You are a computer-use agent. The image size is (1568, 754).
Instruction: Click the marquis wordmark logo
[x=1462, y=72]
* * *
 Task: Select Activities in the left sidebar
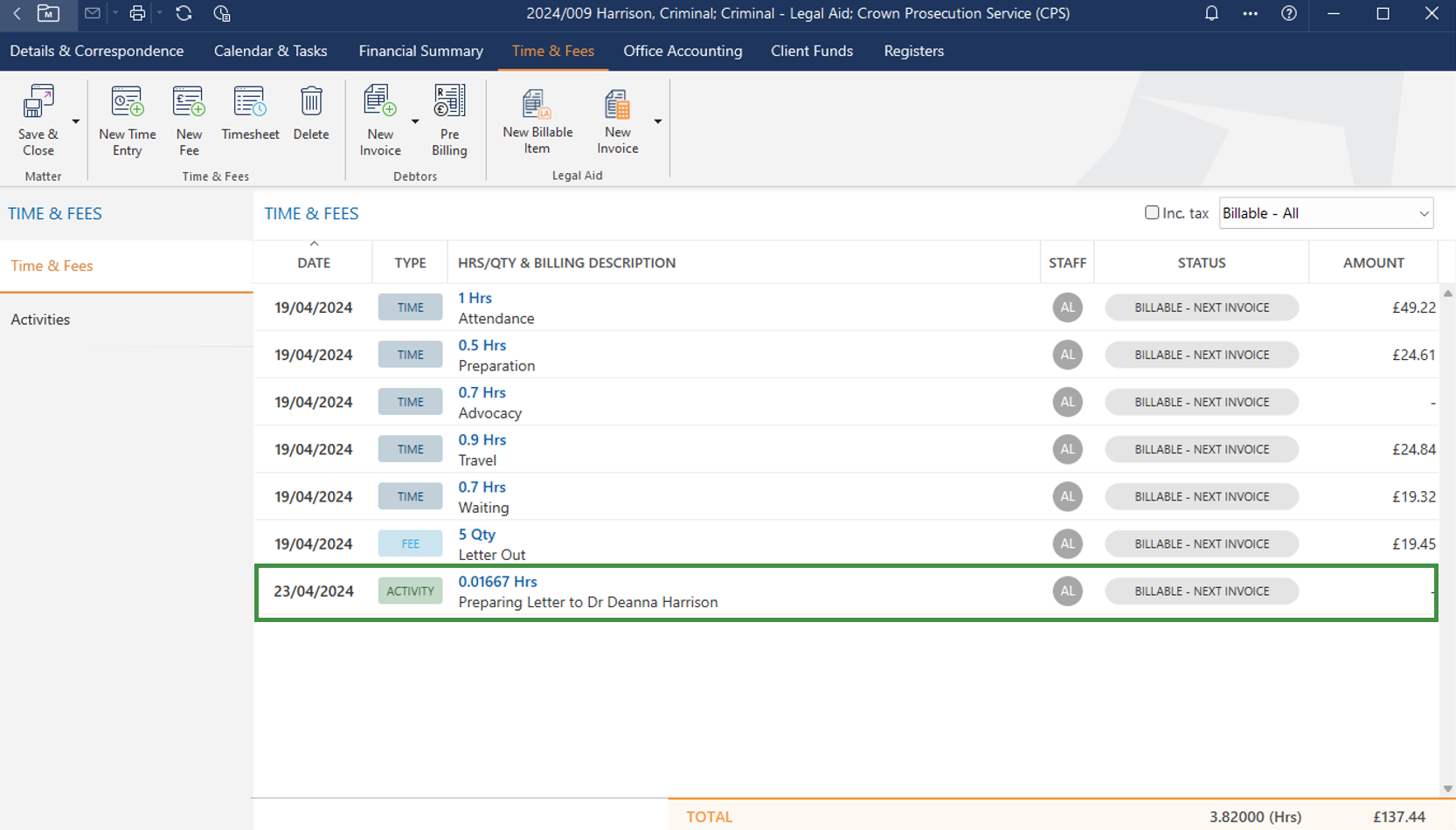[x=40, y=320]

### Stated problem
Count how many lines of the records contain the word "Click", matching case exactly. Reply with the number alone.

### Result for this task
1